Godzina 9 rano. W pamięci zostanie do końca jak i godzina 6.30, kiedy trzeba było oderwać się już od tego chwilowego szczęścia i wracać do szarości życia. 9 rano, odwrotnie, dworzec autobusowy symbolem bram do miłości. Papierosy na poszczególnych przystankach, alkohol, który pomagał zasnąć w długich godzinach oczekiwania na koniec podróży. Początek kolejnych chwil, tak pięknych, tak różnorodnych. Owszem, te złe kojarzą się z dobrą osobą, a więc w istocie są piękne.
Chłód nie był odczuwalny wręcz wcale, nie z powodu ogniska, które od wieków jak i w tamtym momencie ogrzewało zmarznięte ciała. Siarczysta woń taniego wina i nieodłączny zapach wszechobecnych papierosów. Złączone dłonie i śpiew na ustach, przy dźwiękach gitary. Szare drzewa, odbity mrok stawu nad którym spędził swoje pierwsze dni z nią, tak daleko od swojego domu. Najchętniej zostałby tam na zawsze. Uwikłani w problemy młodzieńczego świata, okryci płachtą buntu w najczystszej postaci, wędrowali wśród migocących lamp miasta i oślepiających neonów 'normalnego życia'. Nie, to co łączyło ich, w żaden sposób nie było normalne.

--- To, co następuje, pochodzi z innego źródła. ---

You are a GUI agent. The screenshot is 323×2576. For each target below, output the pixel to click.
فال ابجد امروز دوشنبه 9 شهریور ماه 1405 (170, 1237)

Nie trzeba tego definiować, ciężkim byłoby stwierdzenie, że była to miłość czysta. Na brzegach, sumienie skrywały różne tajemnice, teraz są nieodłącznym fundamentem końca.
Koniec. To słowo nie powinno istnieć, w tym przypadku. Zastąpione ewentualnie, zdaniem ' udręka miłości '
Ciężkie jest molestowanie własnej duszy, tym co opiewało radością.